¿Y si probamos el parlamentarismo?

lunes 23 de mayo de 2016 | 11:20hs.
A raíz del impeachment de Dilma Rouseff en Brasil y de la asunción provisional de su vicepresidente Michell Temer, escribía el domingo pasado sobre los vicepresidentes y su incidencia en las crisis americanas. Decía que la vicepresidencia es una institución de los regímenes presidencialistas y que cumplen cabalmente su función en ausencia del presidente, por eso a veces se convierten en conspiradores. En la Argentina el vicepresidente preside además el Senado, pero en otros países, como el Ecuador, no tienen otra función que esperar a que el presidente de vaya de viaje, le dé un ACV o se muera de un atracón. Para colmo la vicepresidencia se repite como el ajo desde la más alta magistratura hasta una patrulla de boy scouts: hay vicegobernadores, viceministros, vicejefes, vicerrectores, vicealmirantes, vicecomodoros, vicesecretarios. En castellano el prefijo vice y su apócope vi indican potestad vicaria, propia del que la ejerce en nombre del que ostenta el poder originario, como los vicarios de sus obispos o los virreyes de sus reyes.
Para más complicaciones ocurre que los vicepresidentes de los regímenes presidenciales son elegidos en binomios: es decir que tienen los mismos votos y por tanto la misma legitimidad democrática que los presidentes (sí: Amado Boudou sacó el 54% de los votos). Michell Temer en 2016 igual que Carlos Pellegrini en 1890 tuvieron los mismos votos que Dilma Rouseff y Miguel Juárez Celman y por tanto todo el derecho de plantar cara en caso de una crisis institucional. Lo mismo pueden decir otros vices americanos que sucedieron constitucionalmente a sus presidentes, como Gerald Ford en los Estados Unidos, Alfredo Palacio y Gustavo Noboa en el Ecuador, Federico Franco en Paraguay y otros por el estilo.
Los regímenes parlamentarios no tienen vicepresidentes porque el pueblo elige congresistas, que a su vez forman el gobierno entre ellos y de acuerdo a las mayorías y minorías que se arman en la Asamblea después de la elección general. Y no es un drama la acefalía porque la jefatura del estado es ejercida por otra persona, que en casi la mitad de los casos europeos es un rey o una reina. Si el presidente del gobierno cae porque se enferma, se muere, pierde poder o no consigue los votos suficientes para formar gobierno, es el jefe del estado quien reclama al parlamento la conformación del nuevo gobierno o llama a nuevas elecciones, como en el caso de estos días en España.

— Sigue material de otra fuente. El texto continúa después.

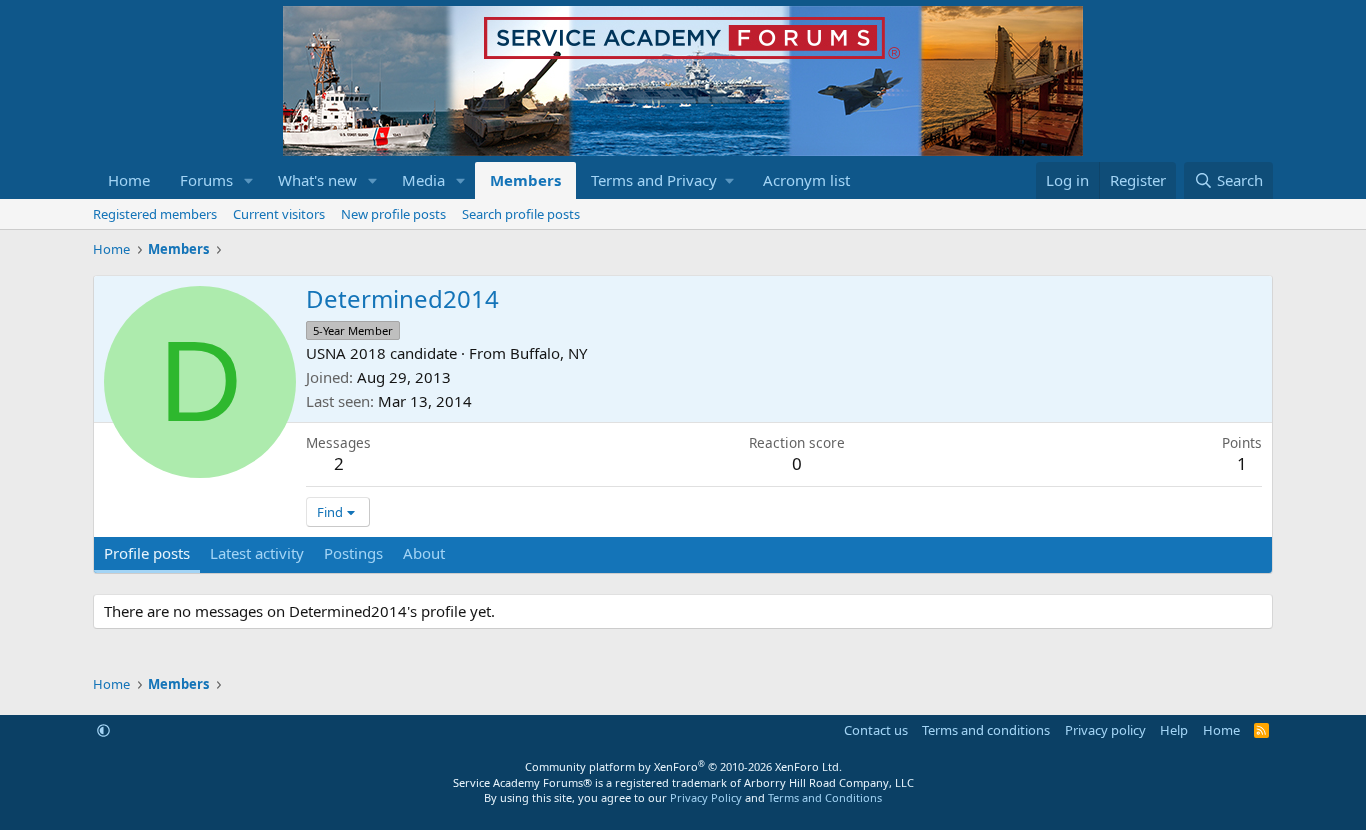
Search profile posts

Para nuestros países con serias tendencias al autoritarismo no parece muy apropiado copiar tan a rajatabla el sistema presidencialista norteamericano. Quiero decir que nosotros somos latinoamericanos y ellos angloamericanos; que nuestra América tiende a irrespetar las leyes y la del Norte a respetarlas; lo nuestro es la misericordia católica y lo de ellos el cumplimiento protestante. Pero no es solo cuestión de genética colectiva mestiza o anglosajona: además lo ha demostrado la experiencia de por lo menos 163 años, si no son 200. Y tampoco lo ignoraban los constituyentes de 1853, pero decidieron hacerle caso a Juan Bautista Alberdi y establecieron lo que llamaba “un rey con nombre de presidente”. Pero no era ingenuo el autor de Las Bases: lo recomendaba precisamente porque sabía que a los díscolos argentinos nos convenía un presidente con mucha autoridad.
Bueno, todo bien con Alberdi, pero me parece que se nos fue la mano con eso del rey con fecha de vencimiento…
Necesitamos una defensa constitucional contra las arbitrariedades de los que se instalan democráticamente en el poder para atentar contra la misma democracia que los encumbró; protegernos de los parásitos de la democracia que han surgido en todo el continente sin importar los signos políticos. Los congresos de nuestra América han funcionado a veces como fusibles, pero de un modo muy forzado, tal como ocurre ahora mismo en Venezuela. En cambio un sistema parlamentario más parecido a los del sur de Europa puede ser más adecuado a nuestra genética política. Además creo que tenemos que aceptar de una vez por todas nuestra naturaleza y adaptar a ella las constituciones, por lo menos mientras no sea obligatorio el examen psicofísico por televisión en vivo y en directo de los candidatos a gobernarnos.
Admito que puede ser que prefiramos que nos gobiernen los déspotas y que no nos importe que sean psicópatas y hasta dinásticos... Pero en ese caso también hay que hacer una reforma: cambiar el nombre de la democracia por el despotismo como sistema de gobierno.